Finding Sanctity in a Controversial Papacy: Paul VI

I realized this morning during the sermon at Mass that this is the optional memorial of Pope Saint Paul VI, celebrated on the day of his ordination in 1920, the day his successor, Karol Wojtyla, was born. Paul VI’s own birth name was Giovanni Battista Enrico Maria Montini, coming into the world that would later scorn him, on the 26th of September, 1897. He was of the ‘upper crust’ of Italy, descended from the minor nobility– hence, the hefty moniker – as were almost all the Popes of the past four centuries. Pius X was an exception, still Italian, but of peasant stock, as was John XXIII.

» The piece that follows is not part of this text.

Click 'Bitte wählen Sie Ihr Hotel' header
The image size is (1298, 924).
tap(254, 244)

Giovanni entered the seminary at 19 years of age, destined for diplomatic service in the vast bureaucracy of the Vatican City State, and never looked back, as far as we know. Whatever controversies arose in his later life – and there were many – he seems always assured of his vocation as a priest, solid in his celibacy and life of regular, traditional piety – his few encyclicals evince as much. He wrote the first of them on God’s Holy Church (Ecclesiam Suam), in 1964, in the midst of the Council, promulgated on the feasts of the Transfiguration, coincidentally, the day he himself would die fourteen years later. The next two, both on Our Lady (Mense Maio, April 29, 1965) and Christi Matri (September 15, 1966) he wrote just after the Council. Then there was one reaffirming priestly celibacy (Sacerdotalis Caelibatus, June 24, 1967), which some bishops and priests wanted to abolish, on the feast of his namesake, John the Baptist.

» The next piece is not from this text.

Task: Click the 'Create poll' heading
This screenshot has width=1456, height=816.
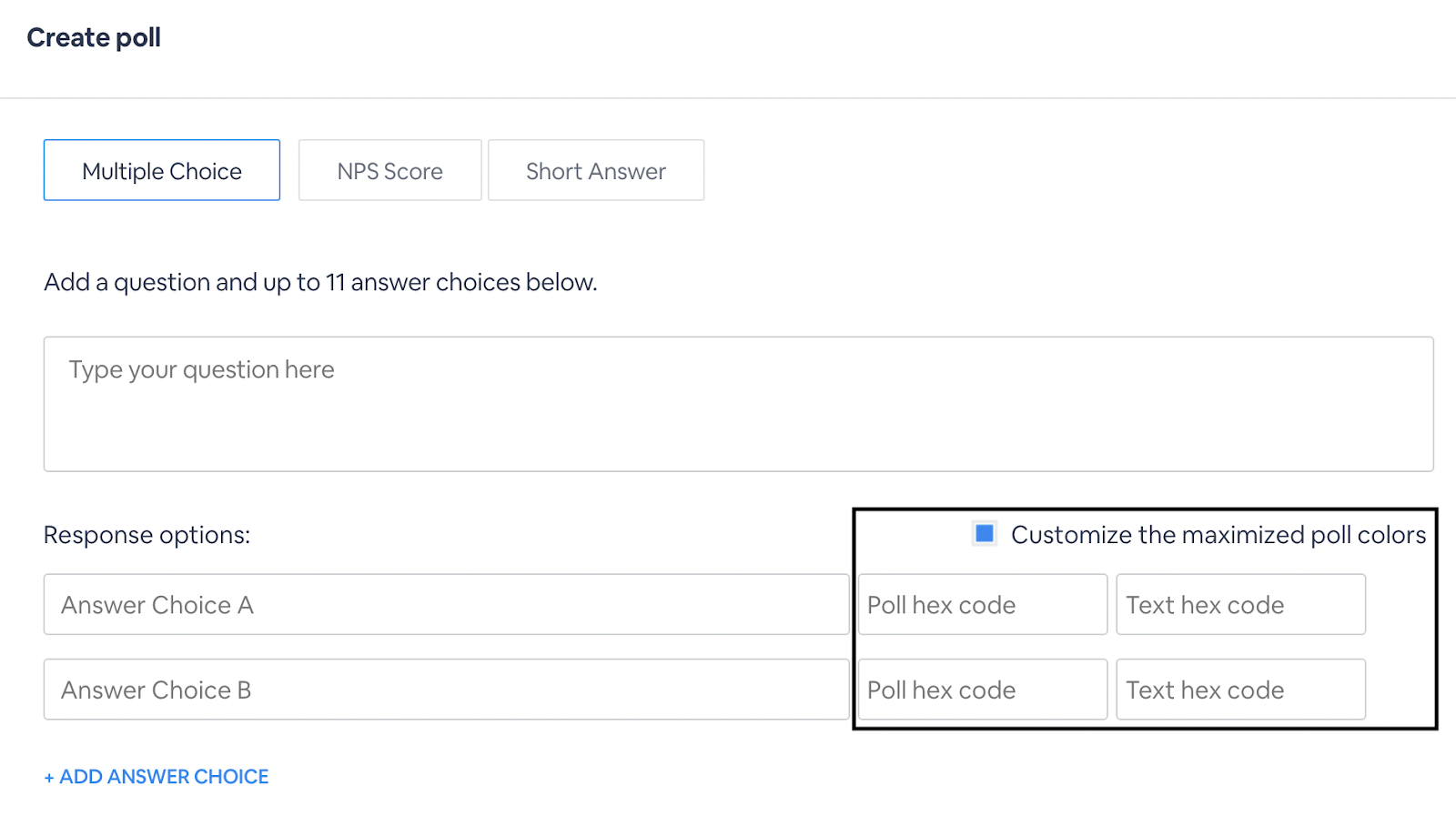Action: (94, 37)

His last encyclical was the landmark Humanae Vitae (1968) on the feast of Saint James, July 25th; fitting, as it was a courageous act of martyrdom, to promulgate those few pages that were so contra mundum, a prophetic voice to a world drowning in its own hedonism. There were no encyclicals after that, even though he governed the Church for another decade. No one quite knows the reason, but perhaps the Pope by this point had become disillusioned, the backlash against his re-affirmation of the Church’s condemnation of contraception, and, more to the point, his re-affirmation of the beauty of married love, was far more than he expected, and perhaps more than he could handle. It seems as though events happened around him, and he trusted others too much, expecting they would be like himself. Was not God guiding His Church, and would not Catholics just go along, as they had always done?

But the revolution had begun, the ‘Sixties’ opening up a floodgate of evil, rebellion, even apostasy, in the midst of the ongoing effects of which we are still living, half a century on.

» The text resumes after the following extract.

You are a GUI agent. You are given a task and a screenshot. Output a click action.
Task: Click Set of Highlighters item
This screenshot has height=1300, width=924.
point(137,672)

More mysterious is his reform of the Liturgy, not just the Holy Mass, but of all the other sacraments, as well as the Divine Office, according to the prescriptions of the Council’s Constitution on the Sacred Liturgy, Sacrosanctum Concilum. The wide scope he gave to Archbishop Bugnini is odd, as the reform went far beyond the text of the Constitution, and likely beyond what most of the Fathers of the Council had in mind. (As part 2 of ‘Mass of the Ages’ points out). The Pope’s optimistic hopes seem Pollyannish in retrospect, and the practical proscription of the ‘Old Mass’ – which was never explicitly forbidden, as Pope Benedict makes clear in his 2007 Summorum Pontificum – is also opaque. Liturgical abuse, iconoclasm, destroyed altars and sanctuaries, jejune translations – wreaked much harm, and to this day one wonders what the Pope was thinking, as he prayed in the midst of the Vatican. There are stories told of cardinals entering his office, to find the beleaguered Pontiff weeping on his desk, stacks of files from priests requesting laicization, things spiraling out of his control.

Somehow, in the midst of all the turmoil, God led Paul VI to holiness, which is not to be found so much in what we do, but who we are, before that same God.

Ora pro nobis, Giovanni Battista, Paolo VI.